The answer must be an exact copy of the lines from the one containing "The width and" through the last line of the records, with the pictures left out.
=-=-=
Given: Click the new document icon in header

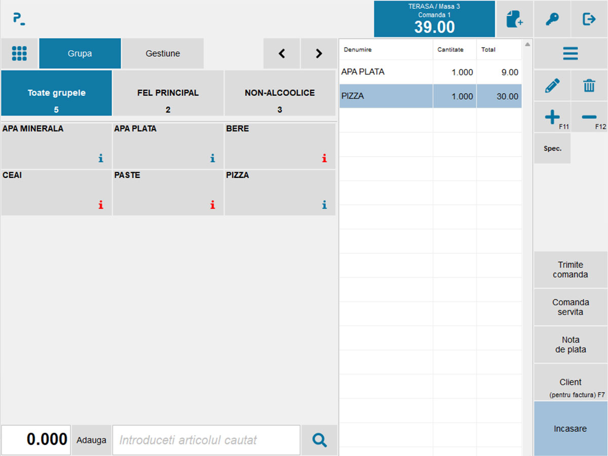Looking at the screenshot, I should pyautogui.click(x=514, y=19).

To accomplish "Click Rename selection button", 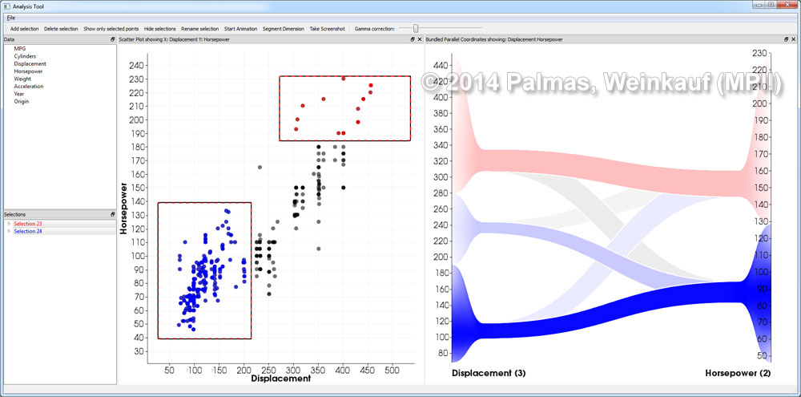I will (199, 29).
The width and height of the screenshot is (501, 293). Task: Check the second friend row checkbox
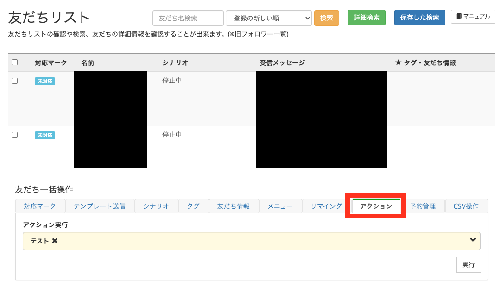(x=14, y=135)
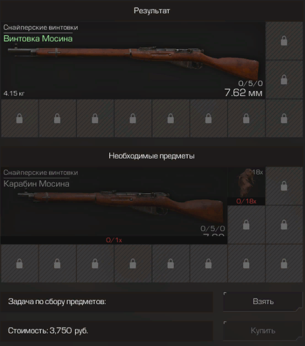
Task: Click the Взять button
Action: (x=263, y=301)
=-=-=
**ANSWER BOX:**
The width and height of the screenshot is (501, 293). Task: Check the second friend row checkbox
(x=14, y=135)
Task: Click the Взять button
Action: (x=263, y=301)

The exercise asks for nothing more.